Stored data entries

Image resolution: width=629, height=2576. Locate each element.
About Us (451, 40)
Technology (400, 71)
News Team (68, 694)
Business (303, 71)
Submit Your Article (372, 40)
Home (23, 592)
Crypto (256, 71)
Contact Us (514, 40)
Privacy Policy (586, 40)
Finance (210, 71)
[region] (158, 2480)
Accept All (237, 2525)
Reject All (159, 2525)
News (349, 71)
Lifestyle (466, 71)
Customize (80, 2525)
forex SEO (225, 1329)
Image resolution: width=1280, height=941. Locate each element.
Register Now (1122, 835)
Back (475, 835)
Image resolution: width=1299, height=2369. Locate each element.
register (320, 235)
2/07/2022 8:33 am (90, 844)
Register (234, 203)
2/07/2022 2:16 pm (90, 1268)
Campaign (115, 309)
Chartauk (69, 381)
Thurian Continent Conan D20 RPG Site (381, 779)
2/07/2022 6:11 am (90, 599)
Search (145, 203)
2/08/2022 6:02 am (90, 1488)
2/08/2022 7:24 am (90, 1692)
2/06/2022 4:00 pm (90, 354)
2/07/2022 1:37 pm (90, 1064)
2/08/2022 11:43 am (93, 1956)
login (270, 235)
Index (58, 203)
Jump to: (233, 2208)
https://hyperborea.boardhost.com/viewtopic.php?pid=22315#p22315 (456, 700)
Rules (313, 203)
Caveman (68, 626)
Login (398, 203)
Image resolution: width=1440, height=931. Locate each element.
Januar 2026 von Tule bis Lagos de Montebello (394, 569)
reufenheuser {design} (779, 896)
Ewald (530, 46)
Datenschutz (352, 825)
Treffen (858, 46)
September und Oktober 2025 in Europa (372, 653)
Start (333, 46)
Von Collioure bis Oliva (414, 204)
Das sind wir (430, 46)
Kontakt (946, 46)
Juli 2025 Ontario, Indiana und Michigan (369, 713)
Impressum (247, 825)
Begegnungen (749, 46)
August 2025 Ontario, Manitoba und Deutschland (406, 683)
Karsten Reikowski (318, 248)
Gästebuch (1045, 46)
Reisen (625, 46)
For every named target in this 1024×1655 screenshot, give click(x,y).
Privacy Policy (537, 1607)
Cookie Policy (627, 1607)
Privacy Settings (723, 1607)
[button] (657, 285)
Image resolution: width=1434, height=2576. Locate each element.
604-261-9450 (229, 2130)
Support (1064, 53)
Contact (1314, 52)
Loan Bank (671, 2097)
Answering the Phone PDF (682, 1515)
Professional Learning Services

Work required >>
Can you rename "Privacy Policy" to "Privacy Notice" wherever it appears in all the records above and leave everything else unchanged?

Task result >>
Image resolution: width=629, height=2576. Locate each element.
About Us (451, 40)
Technology (400, 71)
News Team (68, 694)
Business (303, 71)
Submit Your Article (372, 40)
Home (23, 592)
Crypto (256, 71)
Contact Us (514, 40)
Privacy Notice (586, 40)
Finance (210, 71)
[region] (158, 2480)
Accept All (237, 2525)
Reject All (159, 2525)
News (349, 71)
Lifestyle (466, 71)
Customize (80, 2525)
forex SEO (225, 1329)
Image resolution: width=1280, height=941. Locate each element.
Register Now (1122, 835)
Back (475, 835)
Image resolution: width=1299, height=2369. Locate each element.
register (320, 235)
2/07/2022 8:33 am (90, 844)
Register (234, 203)
2/07/2022 2:16 pm (90, 1268)
Campaign (115, 309)
Chartauk (69, 381)
Thurian Continent Conan D20 RPG Site (381, 779)
2/07/2022 6:11 am (90, 599)
Search (145, 203)
2/08/2022 6:02 am (90, 1488)
2/08/2022 7:24 am (90, 1692)
2/06/2022 4:00 pm (90, 354)
2/07/2022 1:37 pm (90, 1064)
2/08/2022 11:43 am (93, 1956)
login (270, 235)
Index (58, 203)
Jump to: (233, 2208)
https://hyperborea.boardhost.com/viewtopic.php?pid=22315#p22315 (456, 700)
Rules (313, 203)
Caveman (68, 626)
Login (398, 203)
Image resolution: width=1440, height=931. Locate each element.
Januar 2026 von Tule bis Lagos de Montebello (394, 569)
reufenheuser {design} (779, 896)
Ewald (530, 46)
Datenschutz (352, 825)
Treffen (858, 46)
September und Oktober 2025 in Europa (372, 653)
Start (333, 46)
Von Collioure bis Oliva (414, 204)
Das sind wir (430, 46)
Kontakt (946, 46)
Juli 2025 Ontario, Indiana und Michigan (369, 713)
Impressum (247, 825)
Begegnungen (749, 46)
August 2025 Ontario, Manitoba und Deutschland (406, 683)
Karsten Reikowski (318, 248)
Gästebuch (1045, 46)
Reisen (625, 46)
For every named target in this 1024×1655 screenshot, give click(x,y).
Privacy Notice (537, 1607)
Cookie Policy (627, 1607)
Privacy Settings (723, 1607)
[button] (657, 285)
Image resolution: width=1434, height=2576. Locate each element.
604-261-9450 (229, 2130)
Support (1064, 53)
Contact (1314, 52)
Loan Bank (671, 2097)
Answering the Phone PDF (682, 1515)
Professional Learning Services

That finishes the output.